De cualquier modo, al firmar el tratado de Villafranca y al estipular una confederación de Estados italianos, Napoleón III ofrecía su, garantía; imponía a Austria su mediación victoriosa. Correspondía aquí ahora a la democracia el reconocimiento de la falta cometida, falta que no tenía por qué ser irreparable. Pero la presunción de los tribunos permanece inmune a las advertencias. Mazzini, que en principio se mantuvo apartado, asume la responsabilidad de negarse, en nombre del partido popular. Exhorta a Víctor Manuel a apoderarse de Italia. Bajo esa condición le ofrece su concurso: Osad, señor, le dice, y Mazzini os pertenece!... ¿Podía dejarse traslucir con mayor claridad que, a condición de darle la unidad, esencia de la monarquía, la sedicente democracia queda satisfecha; que la unidad es para ella cuestión de principio, de doctrina, de Derecho y de moral? ¿Que la unidad es toda su política? En resumidas cuentas, son siempre la república, siempre la libertad, las que resultan eliminadas, en beneficio de la casa de Saboya y a cambio de un sistema burgués ¿Y bajo qué pretexto? Bajo el de que en tanto que Italia no sea unificada, será incapaz de subsistir, expuesta a la incursión del galo y del germano.
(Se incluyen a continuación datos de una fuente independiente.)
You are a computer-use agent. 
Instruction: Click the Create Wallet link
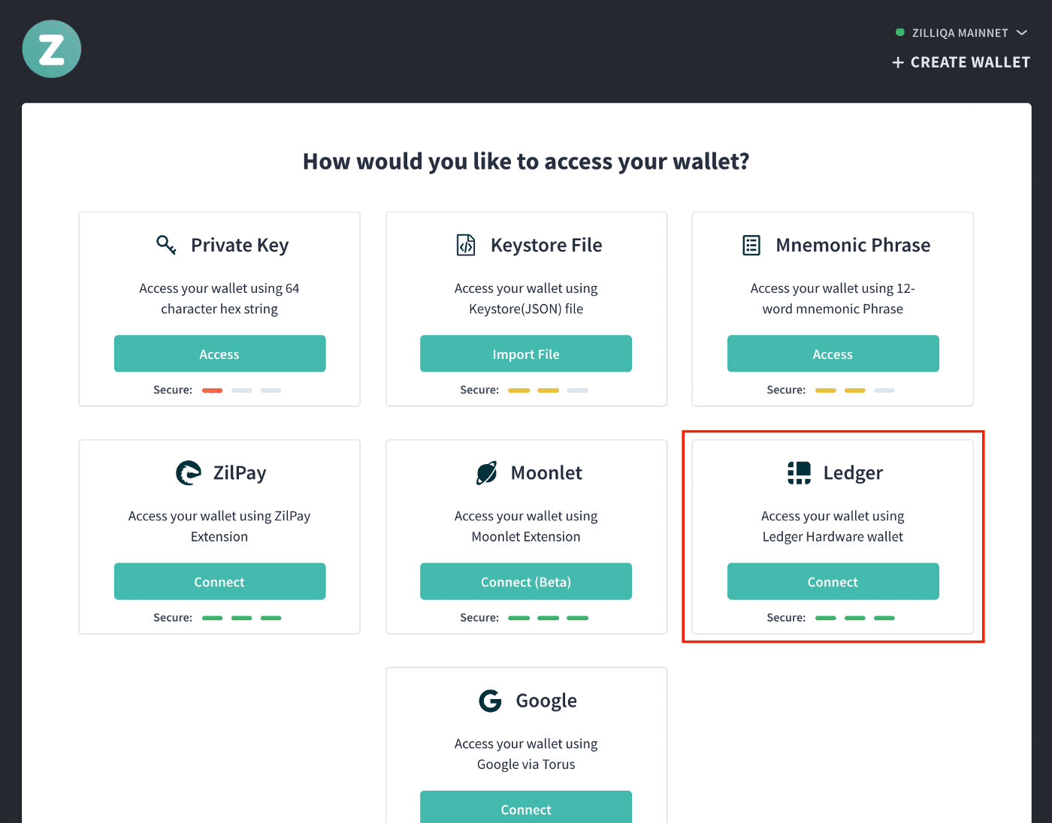(969, 63)
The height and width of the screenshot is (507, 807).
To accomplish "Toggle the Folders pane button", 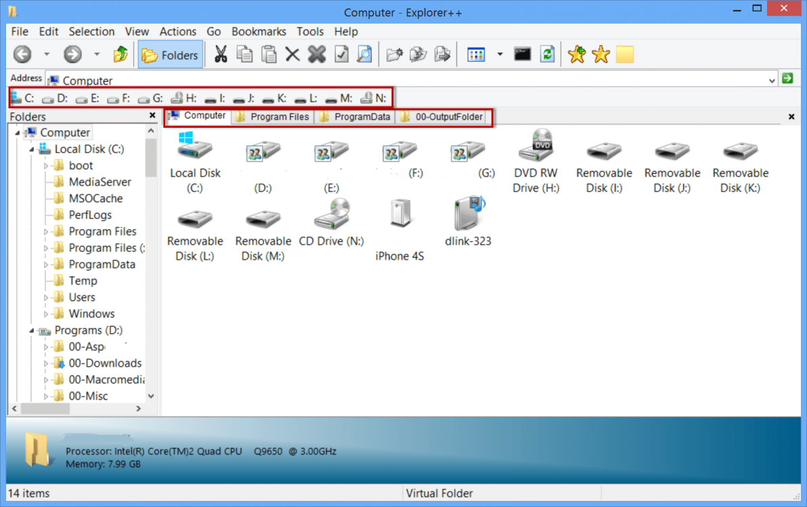I will pyautogui.click(x=170, y=54).
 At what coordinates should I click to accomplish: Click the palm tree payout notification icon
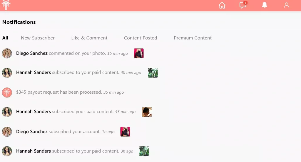[7, 92]
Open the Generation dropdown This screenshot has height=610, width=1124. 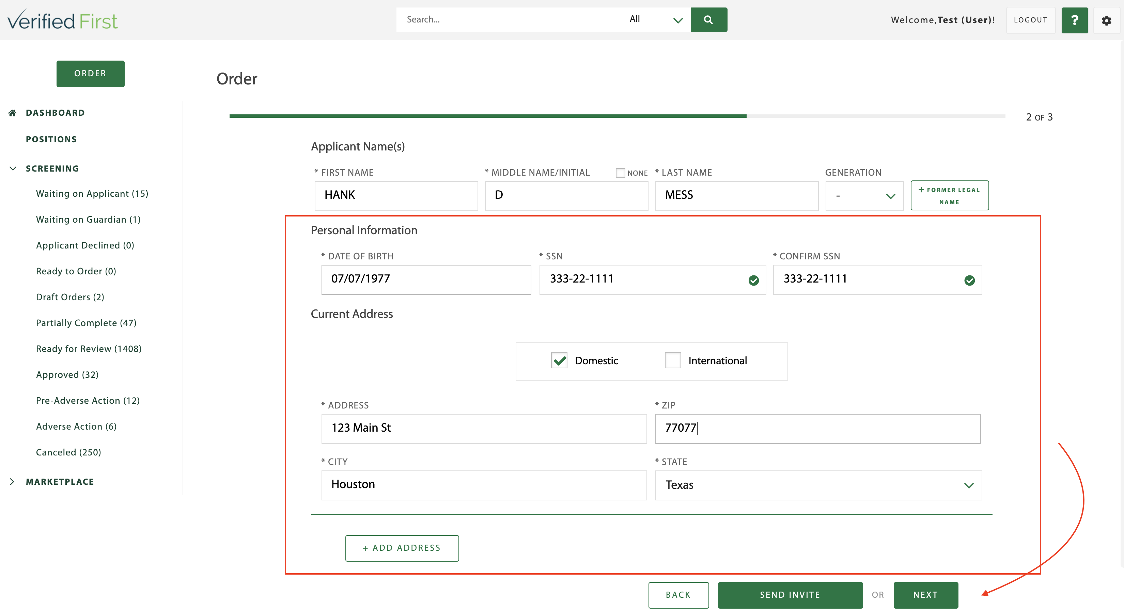click(864, 196)
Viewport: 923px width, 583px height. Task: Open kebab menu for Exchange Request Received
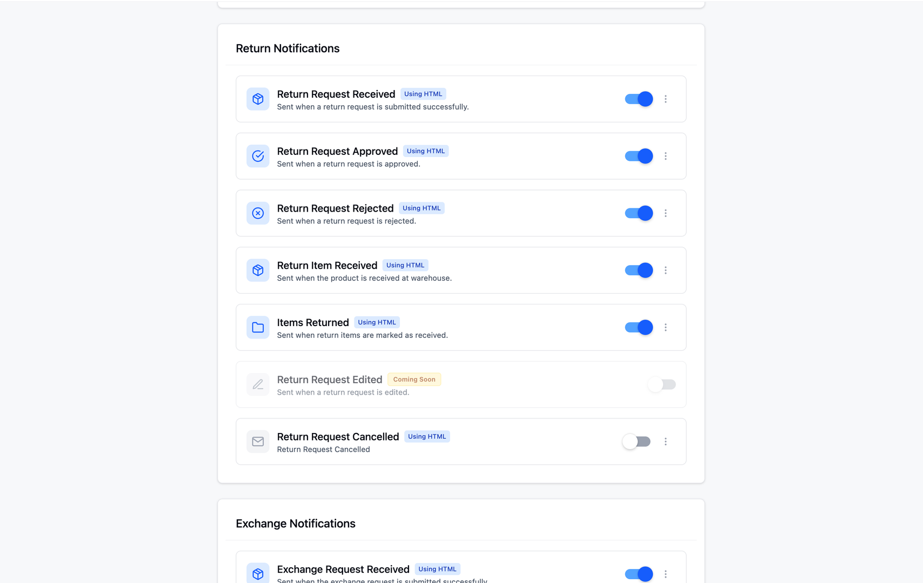click(666, 574)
Sin embargo, cabía pesquisar que el ejército que había vencido en Solferino y en Magenta, que la nación que se declaraba hermana de Italia podía ser considerada como garantía respetable, y que si a la solidez de esta garantía se añadía una política liberal y reparadora, la existencia de la confederación italiana en el seno de Europa se convertía en hecho irrevocable. Cabía pensar, añado, que las más simples conveniencias prescribían a una nacionalidad tan poco segura de sí misma, abstenerse de toda desconfianza ofensiva respecto a un aliado que, a cambio de su servicio, sólo pedía una rectificación de frontera del lado de los Alpes. Pero esto habría parecido demasiado a una república de trabajo y de paz: la democracia italiana sustentaba proyectos más grandiosos, tenía prisa por mostrar su ingratitud.

Se afirma, a guisa de excusa, que lo más importante era desterrar a los príncipes, destronar al papa y al rey de Nápoles, que el tratado de Villafranca había respetado y que, secretamente y de acuerdo con Austria, habrían vuelto las fuerzas de la Confederación contra las libertades públicas.

Se puede reconocer en esta derrota la táctica jacobina. ¿Se trata de impedir una revolución favorable a la libertad, a la soberanía positiva de las naciones, pero contraría a sus instintos de despotismo? Entonces, el jacobino empieza por recelar de la buena fe de los personajes con los cuales se debe tratar, y, para enmascarar su mala voluntad, denuncia la mala voluntad de los demás. «No lo consentirán, dice; o bien si lo aceptan, será con la reserva mental de traicionar». Pero ¿qué sabéis vosotros?, ¿quién os dice que ante la imperiosa necesidad del siglo, esos príncipes, nacidos en el absolutismo, no consentirán en abandonar su quimera? y si una vez dan su asentimiento, ¿cómo no considerar que tenéis en su aceptación, incluso hecha de mala fe, una garantía más preciosa que lo sería en ese momento su exclusión? ¿Olvidáis lo que le costó a Luis XVI, a Carlos X, el haber querido desdecirse? ¿Olvidáis que la única realeza que no vuelve es aquella que, por torpeza o perjurio, se ha visto en la obligación de abdicar? ¿Y por qué, en la circunstancia que nos ocupa, depositar menos confianza en Francisco II, Pio IX, Leopoldo o Roberto, que en Víctor Manuel? ¿Por qué esta preferencia en favor de un príncipe que la ironía italiana parece haber apodado el galante hombre en recuerdo de las memorables perdidas de sus antepasados? ¿Habéis establecido vosotros, demócratas, un pacto con la buena fe piamontesa?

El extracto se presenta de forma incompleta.